**WHAT THIS TASK INVOLVES**: Nothing but the line containing "The height and width of the screenshot is (792, 960)." and the lines after it in the entries below should appear, each repeated exactly.

**EXERCISE DATA**:
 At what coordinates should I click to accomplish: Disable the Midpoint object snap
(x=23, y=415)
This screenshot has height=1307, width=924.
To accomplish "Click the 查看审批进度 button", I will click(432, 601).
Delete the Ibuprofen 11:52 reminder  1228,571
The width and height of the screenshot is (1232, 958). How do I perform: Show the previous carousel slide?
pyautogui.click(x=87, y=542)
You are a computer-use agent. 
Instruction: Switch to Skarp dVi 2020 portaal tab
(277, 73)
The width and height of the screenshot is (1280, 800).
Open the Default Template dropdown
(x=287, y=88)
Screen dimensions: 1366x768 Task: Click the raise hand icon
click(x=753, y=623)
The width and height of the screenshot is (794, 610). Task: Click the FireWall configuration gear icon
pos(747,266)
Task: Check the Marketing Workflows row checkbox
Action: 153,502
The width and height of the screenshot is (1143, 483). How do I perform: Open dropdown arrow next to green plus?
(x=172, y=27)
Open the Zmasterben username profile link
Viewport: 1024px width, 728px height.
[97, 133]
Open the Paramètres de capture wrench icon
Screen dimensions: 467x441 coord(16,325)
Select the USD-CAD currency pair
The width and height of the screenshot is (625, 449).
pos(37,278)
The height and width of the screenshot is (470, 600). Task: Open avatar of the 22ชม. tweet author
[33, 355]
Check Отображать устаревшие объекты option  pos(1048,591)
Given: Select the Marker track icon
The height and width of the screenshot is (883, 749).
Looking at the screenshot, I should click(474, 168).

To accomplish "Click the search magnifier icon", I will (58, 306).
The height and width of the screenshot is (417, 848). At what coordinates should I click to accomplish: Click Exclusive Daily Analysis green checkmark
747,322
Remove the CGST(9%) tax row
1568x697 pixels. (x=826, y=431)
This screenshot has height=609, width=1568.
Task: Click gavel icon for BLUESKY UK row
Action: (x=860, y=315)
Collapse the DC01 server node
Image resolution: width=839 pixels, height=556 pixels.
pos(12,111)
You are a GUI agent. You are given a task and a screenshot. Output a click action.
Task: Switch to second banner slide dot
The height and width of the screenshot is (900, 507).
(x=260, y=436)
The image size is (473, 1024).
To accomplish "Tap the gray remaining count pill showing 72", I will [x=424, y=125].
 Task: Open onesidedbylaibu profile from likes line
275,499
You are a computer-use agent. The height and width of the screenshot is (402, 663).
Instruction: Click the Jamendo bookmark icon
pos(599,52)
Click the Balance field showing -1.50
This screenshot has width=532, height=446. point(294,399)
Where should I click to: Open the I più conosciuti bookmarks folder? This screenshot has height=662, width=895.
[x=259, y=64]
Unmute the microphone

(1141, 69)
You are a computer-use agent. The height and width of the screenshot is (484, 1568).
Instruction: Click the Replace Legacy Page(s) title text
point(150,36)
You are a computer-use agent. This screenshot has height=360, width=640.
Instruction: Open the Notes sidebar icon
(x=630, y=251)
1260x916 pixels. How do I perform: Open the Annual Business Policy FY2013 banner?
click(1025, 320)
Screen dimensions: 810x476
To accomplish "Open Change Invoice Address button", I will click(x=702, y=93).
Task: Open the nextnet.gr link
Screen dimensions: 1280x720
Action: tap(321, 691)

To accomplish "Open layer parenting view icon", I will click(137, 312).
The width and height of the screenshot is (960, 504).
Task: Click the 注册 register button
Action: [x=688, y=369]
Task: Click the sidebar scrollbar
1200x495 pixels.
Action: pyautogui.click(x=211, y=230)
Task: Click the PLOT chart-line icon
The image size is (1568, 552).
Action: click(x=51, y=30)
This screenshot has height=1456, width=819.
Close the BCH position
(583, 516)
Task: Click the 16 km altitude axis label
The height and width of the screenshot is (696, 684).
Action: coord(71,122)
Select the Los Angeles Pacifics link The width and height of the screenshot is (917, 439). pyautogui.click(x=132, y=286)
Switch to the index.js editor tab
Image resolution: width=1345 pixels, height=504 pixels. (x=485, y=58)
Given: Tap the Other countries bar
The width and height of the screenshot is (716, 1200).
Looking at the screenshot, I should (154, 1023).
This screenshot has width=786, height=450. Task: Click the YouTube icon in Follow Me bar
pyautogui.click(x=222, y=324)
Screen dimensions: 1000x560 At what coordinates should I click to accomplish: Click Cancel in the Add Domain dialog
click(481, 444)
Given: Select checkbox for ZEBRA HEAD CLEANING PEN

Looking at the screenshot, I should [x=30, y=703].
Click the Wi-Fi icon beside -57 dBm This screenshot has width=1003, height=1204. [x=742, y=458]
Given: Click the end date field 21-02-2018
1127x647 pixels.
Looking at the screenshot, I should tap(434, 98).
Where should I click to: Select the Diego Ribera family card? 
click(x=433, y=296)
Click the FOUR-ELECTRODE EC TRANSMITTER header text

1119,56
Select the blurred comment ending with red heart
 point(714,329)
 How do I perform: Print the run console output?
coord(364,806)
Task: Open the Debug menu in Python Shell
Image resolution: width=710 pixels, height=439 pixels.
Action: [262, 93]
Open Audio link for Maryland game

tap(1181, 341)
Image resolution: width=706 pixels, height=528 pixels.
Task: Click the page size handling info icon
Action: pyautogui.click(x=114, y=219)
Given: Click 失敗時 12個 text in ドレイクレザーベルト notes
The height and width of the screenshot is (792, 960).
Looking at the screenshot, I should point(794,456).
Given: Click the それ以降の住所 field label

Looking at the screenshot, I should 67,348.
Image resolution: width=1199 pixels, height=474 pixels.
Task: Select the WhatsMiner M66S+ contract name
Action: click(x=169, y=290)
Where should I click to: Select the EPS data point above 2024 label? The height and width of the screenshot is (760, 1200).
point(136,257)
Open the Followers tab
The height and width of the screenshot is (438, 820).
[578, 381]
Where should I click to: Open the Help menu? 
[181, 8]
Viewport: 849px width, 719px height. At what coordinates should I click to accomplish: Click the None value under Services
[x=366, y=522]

**SOLVED EXERCISE**:
The height and width of the screenshot is (792, 960).
Looking at the screenshot, I should point(794,456).
Given: Click the それ以降の住所 field label

Looking at the screenshot, I should 67,348.
Image resolution: width=1199 pixels, height=474 pixels.
Task: Select the WhatsMiner M66S+ contract name
Action: click(x=169, y=290)
Where should I click to: Select the EPS data point above 2024 label? The height and width of the screenshot is (760, 1200).
point(136,257)
Open the Followers tab
The height and width of the screenshot is (438, 820).
[578, 381]
Where should I click to: Open the Help menu? 
[181, 8]
Viewport: 849px width, 719px height. At what coordinates should I click to accomplish: Click the None value under Services
[x=366, y=522]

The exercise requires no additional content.